Examples 1 to 8 and Comparative Examples 1 to 8 Polyester Production Process In a stainless steel autoclave, the predetermined amounts of the dicarboxylic acid component and the diol component shown in Table 1 were used, and the glycol component and the acid component had a molar ratio of 1. Prepared to be 8 and 250
The esterification reaction was carried out at 300 ° C. and 300 kPa. After completion of the esterification reaction, a predetermined amount of titanium tetrabutoxide was added as a polycondensation catalyst, and the polycondensation reaction was carried out under a reduced pressure of 285 ° C. and 133 Pa. Titanium tetrabutoxide is 2. Added as a wt% glycol solution. The polyester after the polycondensation reaction was extruded into a gut shape and then cut using an underwater cutter. Tables 1 and 2 show the composition and physical property evaluation results of the obtained polyester resin analyzed by NMR.
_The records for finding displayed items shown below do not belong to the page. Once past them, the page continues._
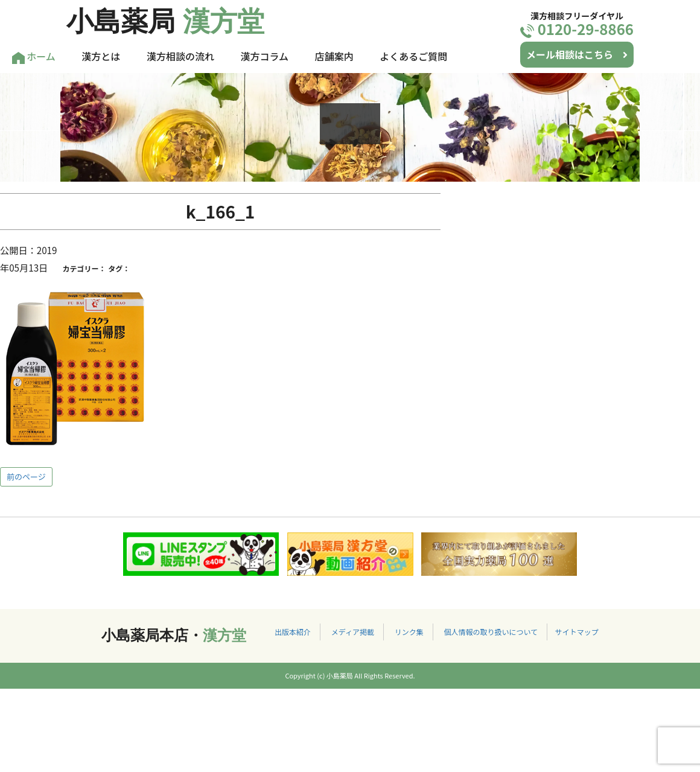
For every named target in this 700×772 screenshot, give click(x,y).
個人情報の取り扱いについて (491, 631)
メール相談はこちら (577, 54)
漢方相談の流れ (180, 56)
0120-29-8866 (577, 28)
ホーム (34, 56)
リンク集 (409, 631)
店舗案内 (334, 56)
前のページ (26, 476)
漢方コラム (265, 56)
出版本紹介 (293, 631)
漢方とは (101, 56)
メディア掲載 (352, 631)
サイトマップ (577, 631)
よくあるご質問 (413, 56)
In Comparative Examples 1 and 5, a polymer in a solid state at room temperature could not be obtained, and the physical properties of molded articles could not be evaluated. Further, in Comparative Example 8, the polymer was easily crystallized, and the glass transition temperature was not found by DSC measurement.

[0031]

[Table 1]

[0032]

[Table 2]

Claims (2)

[Claims] 1. The total dicarboxylic acid component is 2,6-
A polyester resin comprising 25 to 75 mol% of naphthalenedicarboxylic acid and 25 to 75 mol% of dimer acid, and a polyester having 1,4-cyclohexanedimethanol as a main diol component. 2. Based on all dicarboxylic acid components, 2,6-
A molded article made of a polyester resin, which is a polyester containing 25 to 75 mol% of naphthalenedicarboxylic acid and 25 to 75 mol% of dimer acid and containing 1,4-cyclohexanedimethanol as a main diol component.